While wind and solar are the cheapest options now, over time the more they get built the less the power produced matches up with demand every hour. Emnett said once they hit about 50% of demand that split starts to grow. Once you get to 100% annual match with renewables, the grid is still relying on balancing resources for about 25% of its total needs, he added.

Interregional Transmission

Another EBA panel focused on getting more interregional transmission lines built.

The experiences of Texas and its neighboring grids in SPP and MISO during the 2021 winter storm are one of the main reasons former FERC Chair Richard Glick wants to see interregional transmission built. ERCOT lacked major connections with the outside, and it was short on power for days, leading to hundreds of deaths, while  the nearby sections of the Eastern Interconnection were able to import power from farther afield and avoided the worst.

“There is a lot of consensus out there that much more is needed in terms of connections between these regions,” Glick said.

Many in Texas might still be skeptical about linking up with the rest of the grid. But in other regions, even state regulators have indicated that they support addressing the barriers to interregional transmission.
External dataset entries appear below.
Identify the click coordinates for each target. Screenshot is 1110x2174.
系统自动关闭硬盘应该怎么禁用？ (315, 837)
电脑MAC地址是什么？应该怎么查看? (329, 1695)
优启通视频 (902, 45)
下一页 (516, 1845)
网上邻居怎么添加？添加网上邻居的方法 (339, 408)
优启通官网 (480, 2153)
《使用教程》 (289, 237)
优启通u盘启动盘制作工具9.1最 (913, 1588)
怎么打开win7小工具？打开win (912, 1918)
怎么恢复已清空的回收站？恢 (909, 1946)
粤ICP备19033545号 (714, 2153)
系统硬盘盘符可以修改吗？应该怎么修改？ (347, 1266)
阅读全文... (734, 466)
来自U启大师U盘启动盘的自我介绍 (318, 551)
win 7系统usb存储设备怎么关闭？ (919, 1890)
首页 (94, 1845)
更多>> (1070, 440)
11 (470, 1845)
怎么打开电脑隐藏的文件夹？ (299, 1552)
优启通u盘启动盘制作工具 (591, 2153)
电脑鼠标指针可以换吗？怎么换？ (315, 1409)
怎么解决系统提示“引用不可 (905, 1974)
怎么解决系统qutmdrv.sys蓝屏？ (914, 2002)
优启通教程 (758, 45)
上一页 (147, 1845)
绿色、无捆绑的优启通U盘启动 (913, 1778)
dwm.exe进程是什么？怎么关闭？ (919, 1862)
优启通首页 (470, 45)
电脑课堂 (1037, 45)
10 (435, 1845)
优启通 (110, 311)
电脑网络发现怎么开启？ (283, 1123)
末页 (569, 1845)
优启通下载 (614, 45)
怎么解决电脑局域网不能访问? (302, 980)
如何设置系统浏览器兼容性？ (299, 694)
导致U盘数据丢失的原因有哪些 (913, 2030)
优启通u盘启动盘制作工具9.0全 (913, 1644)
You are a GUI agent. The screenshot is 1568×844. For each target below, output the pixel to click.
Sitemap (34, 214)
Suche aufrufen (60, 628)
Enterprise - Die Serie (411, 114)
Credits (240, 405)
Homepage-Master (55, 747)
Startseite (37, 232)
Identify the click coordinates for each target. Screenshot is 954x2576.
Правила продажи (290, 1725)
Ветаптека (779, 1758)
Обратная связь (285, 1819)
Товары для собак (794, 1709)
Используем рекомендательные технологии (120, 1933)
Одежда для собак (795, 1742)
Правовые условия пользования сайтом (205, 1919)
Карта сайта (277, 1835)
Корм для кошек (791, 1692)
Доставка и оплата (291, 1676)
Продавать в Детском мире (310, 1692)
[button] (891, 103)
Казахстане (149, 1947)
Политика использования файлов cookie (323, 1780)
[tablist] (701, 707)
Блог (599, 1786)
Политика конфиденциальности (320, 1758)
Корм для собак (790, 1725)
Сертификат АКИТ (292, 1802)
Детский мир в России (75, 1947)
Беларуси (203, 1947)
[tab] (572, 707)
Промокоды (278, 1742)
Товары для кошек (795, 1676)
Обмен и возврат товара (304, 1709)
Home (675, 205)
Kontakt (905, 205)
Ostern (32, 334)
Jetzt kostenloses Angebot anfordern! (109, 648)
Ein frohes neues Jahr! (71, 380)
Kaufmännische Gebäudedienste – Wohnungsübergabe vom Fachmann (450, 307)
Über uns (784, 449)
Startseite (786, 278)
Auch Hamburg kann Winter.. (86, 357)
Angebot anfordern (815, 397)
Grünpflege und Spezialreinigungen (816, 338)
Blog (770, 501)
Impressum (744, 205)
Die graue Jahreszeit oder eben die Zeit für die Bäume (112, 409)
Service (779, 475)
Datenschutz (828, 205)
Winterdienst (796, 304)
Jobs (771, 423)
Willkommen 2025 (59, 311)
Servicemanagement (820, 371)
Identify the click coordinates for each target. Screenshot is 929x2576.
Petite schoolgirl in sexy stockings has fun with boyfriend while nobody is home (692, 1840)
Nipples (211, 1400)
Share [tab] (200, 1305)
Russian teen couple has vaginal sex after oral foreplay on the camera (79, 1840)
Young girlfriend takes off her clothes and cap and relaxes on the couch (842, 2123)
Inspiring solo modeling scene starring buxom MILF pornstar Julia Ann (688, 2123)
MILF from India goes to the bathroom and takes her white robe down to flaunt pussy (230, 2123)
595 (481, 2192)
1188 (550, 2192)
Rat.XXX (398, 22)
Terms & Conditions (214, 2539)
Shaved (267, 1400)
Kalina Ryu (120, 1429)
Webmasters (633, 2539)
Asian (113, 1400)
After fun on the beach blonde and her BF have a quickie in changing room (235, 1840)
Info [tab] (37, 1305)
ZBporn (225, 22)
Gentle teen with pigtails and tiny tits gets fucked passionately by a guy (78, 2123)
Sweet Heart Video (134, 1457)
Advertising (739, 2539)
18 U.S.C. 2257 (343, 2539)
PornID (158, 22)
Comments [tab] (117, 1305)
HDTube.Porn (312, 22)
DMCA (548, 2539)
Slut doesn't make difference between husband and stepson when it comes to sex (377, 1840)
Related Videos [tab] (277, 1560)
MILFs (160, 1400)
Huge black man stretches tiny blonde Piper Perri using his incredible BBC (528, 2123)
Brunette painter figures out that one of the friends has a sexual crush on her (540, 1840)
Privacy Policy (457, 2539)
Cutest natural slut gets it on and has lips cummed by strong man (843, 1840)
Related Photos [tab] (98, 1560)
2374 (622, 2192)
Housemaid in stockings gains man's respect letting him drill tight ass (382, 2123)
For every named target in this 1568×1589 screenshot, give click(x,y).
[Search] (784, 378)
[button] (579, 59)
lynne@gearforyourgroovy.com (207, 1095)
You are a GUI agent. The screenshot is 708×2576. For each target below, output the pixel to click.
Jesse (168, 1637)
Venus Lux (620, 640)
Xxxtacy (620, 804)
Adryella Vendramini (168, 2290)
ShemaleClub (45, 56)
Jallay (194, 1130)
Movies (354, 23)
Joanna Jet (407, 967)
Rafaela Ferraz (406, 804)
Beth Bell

“We do know, with regard to interregional transmission in particular, that there are multiple benefits,” Glick said. “And part of the problem — some are very easy to quantify, like probably production cost reductions — …  but some of the benefits, whether it be resilience, whether it be achieving public policy goals … are more difficult to quantify.”

Figuring out a way to quantify those benefits is going to be necessary to make progress and deal with the very tricky issue of cost allocation, he added.

“Whenever we talk about transmission, it always does come down to cost allocation,” Glick said. “There’s a lot of other issues. There’s always barriers, but cost allocation is the big one.”

While interregional transmission can produce benefits, the conversation around expanding it has not been very refined, said Edison Electric Institute Managing Director Kevin Huyler.

“When I look at some of the proposals that are out there for driving interregional transmission investment, I don’t see a lot of nuance, which sometimes isn’t surprising, particularly if it’s a legislative proposal,” Huyler said.

Some have suggested that regions should be able to get a 30% minimum transfer requirement, but Huyler said nobody really knows what the right number is, and getting accurate figures is vital to proper transmission planning.

“It can’t be entirely precise,” he added. “But I think there has to be an effort made … to have customers and stakeholders [understand] why that much is being built.”

Invenergy is pursuing merchant interregional projects around the country, along with the development of new renewable resources and that makes it come at the issue with a sense of urgency, said its Executive Vice President of Public Affairs Kelly Speakes-Backman.

“I don’t want to turn this into a whole climate discussion, but it’s real and it’s here, and we’ve got not a lot of time to fix this,” Speakes-Backman said. “Frankly, the planning and the work that goes into it takes a really long time. And this is part of why we’re in the transmission business itself — to help with the urgency.”

Invenergy can make it easier to get transmission by investing its capital to get new lines constructed. But it does need to get paid for the benefits of such investments to make it work economically, she added.